**What this task involves**
First find the line with "You are a computer-use agent. The" in the entries below, then set down exactly every line through the line with "Click the checkmark", that line included.

(Stored items)
§ §
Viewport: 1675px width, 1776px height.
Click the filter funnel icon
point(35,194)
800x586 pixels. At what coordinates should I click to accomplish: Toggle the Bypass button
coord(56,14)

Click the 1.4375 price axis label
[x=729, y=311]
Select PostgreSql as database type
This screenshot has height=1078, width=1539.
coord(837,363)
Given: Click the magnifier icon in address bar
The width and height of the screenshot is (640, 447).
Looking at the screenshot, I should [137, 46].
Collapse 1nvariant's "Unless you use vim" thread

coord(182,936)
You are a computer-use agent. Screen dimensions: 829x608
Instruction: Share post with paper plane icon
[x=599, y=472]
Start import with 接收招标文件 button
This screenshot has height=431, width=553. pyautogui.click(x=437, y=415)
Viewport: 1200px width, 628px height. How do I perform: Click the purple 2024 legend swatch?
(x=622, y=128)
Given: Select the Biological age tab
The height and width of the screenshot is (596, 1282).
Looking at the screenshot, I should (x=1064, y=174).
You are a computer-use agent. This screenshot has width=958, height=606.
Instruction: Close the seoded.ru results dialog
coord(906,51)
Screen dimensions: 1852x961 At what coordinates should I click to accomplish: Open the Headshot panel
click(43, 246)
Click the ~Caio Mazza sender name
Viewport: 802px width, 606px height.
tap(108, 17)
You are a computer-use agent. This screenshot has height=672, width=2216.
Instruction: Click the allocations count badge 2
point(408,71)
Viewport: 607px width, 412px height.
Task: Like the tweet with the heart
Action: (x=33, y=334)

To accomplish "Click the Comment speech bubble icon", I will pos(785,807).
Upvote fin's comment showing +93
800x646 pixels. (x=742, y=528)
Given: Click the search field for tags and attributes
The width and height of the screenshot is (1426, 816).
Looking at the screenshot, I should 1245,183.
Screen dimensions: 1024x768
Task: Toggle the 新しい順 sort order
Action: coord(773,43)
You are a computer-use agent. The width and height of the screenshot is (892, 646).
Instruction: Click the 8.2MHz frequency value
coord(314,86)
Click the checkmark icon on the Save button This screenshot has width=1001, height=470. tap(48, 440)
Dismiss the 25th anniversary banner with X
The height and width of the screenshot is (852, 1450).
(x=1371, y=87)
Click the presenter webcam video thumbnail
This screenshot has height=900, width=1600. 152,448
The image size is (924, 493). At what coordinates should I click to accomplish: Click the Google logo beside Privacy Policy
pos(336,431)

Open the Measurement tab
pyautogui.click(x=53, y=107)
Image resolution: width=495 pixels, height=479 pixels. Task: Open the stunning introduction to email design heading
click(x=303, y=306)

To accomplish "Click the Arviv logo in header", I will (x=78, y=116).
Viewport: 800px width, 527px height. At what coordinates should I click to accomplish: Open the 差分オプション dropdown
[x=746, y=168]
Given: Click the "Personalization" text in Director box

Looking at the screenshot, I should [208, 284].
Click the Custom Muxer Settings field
§ §
**Solution for this problem**
You are a computer-use agent. The width and height of the screenshot is (892, 646).
Instruction: Click the 8.2MHz frequency value
coord(314,86)
Click the checkmark icon on the Save button This screenshot has width=1001, height=470. tap(48, 440)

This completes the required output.